这样的见解显然与当时主流的观点相悖,以至于在当时引发了一场激烈的辩论。范登托恩等音乐理论家认为斯特拉文斯基在《春之祭》中运用的“八声音阶”技法是一种打破传统的做法,而塔拉斯金则认为斯特拉文斯基对这一技法的运用恰恰证明了他这一时期的音乐创作归功于十九世纪俄罗斯的音乐传统。我们可以感受到塔拉斯金正在努力构建音乐“意义”诠释的多元性,他的一些独到洞见具有挑战历史音乐学传统的意味。

《塔拉斯金:何为真正的音乐史?》

塔拉斯金的反叛精神,在对斯特拉文斯基的《春之祭》这部音乐作品的解读中尤为凸显。当西方音乐学界的学者们沉浸于阿伦·福特的音级集合理论分析之时,塔拉斯金则公开发表了批判性的评论。他直言道:“在我看来,福特运用他的方法,至少在用来解释这部作品时,过于限制和偏狭了。运用这种方法对《春之祭》进行阐释,揭示之余,忽视良多。”

塔拉斯金以音乐分析为基础的同时,密切关注人文语境和审美批评,相较于脱离实践的空洞形式分析或是单纯形而上的论断,或许这才是音乐史学家发自内心的声音。

谈到早已被载入西方音乐史册的斯特拉文斯基,我们或许无法摆脱考究作曲家其人其作的思维定式。无论是他的生平经历,还是其作品中所蕴含的创作技法与思想理念,都会成为我们定位这位作曲家在音乐史中所属乐派的有效依据。而塔拉斯金则反其道而行之,他以标新立异的新视角带领读者真正理解斯特拉文斯基其人其乐,以鞭辟入里的文字勾勒出这一复杂矛盾体在不同时期、不同身份甚至不同社会语境中的本质。

音乐史写作不应止步于史实陈述与考辨,而应在此基础上对史实和文本予以细读阐释,继而站在音乐史和音乐分析的肩膀上进行音乐批评,正如塔拉斯金在叙述中为我们娓娓道来的斯特拉文斯基“其然”(相关音乐作品)与“其所以然”(结合语境,力求多角度审视研究对象)。

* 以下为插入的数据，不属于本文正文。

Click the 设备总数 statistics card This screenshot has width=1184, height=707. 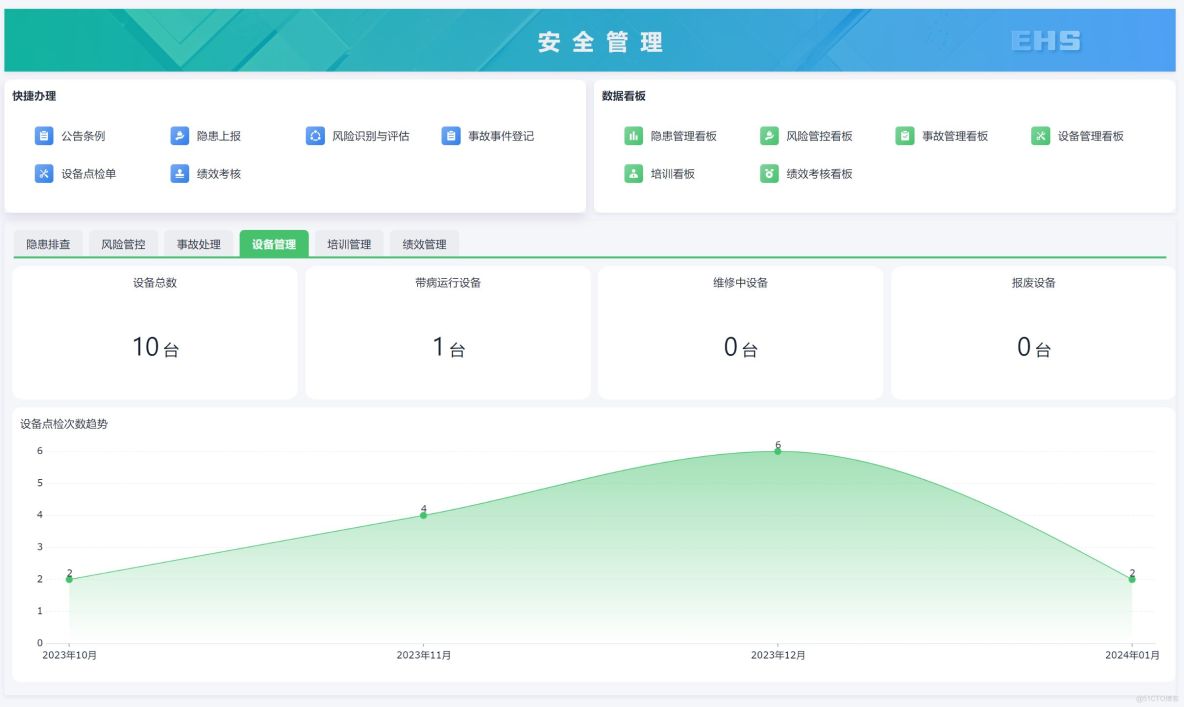pos(154,332)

正因有塔拉斯金写作的多部聚焦于斯特拉文斯基并将其置于“上下文”语境中的学术研究力作,我们才得以多维度地参透蕴藏在其中的音乐文化内涵。期待塔拉斯金书籍的中译本早日问世,以期国内的音乐爱好者们能够在塔拉斯金的文字中重新认识古典音乐的历史。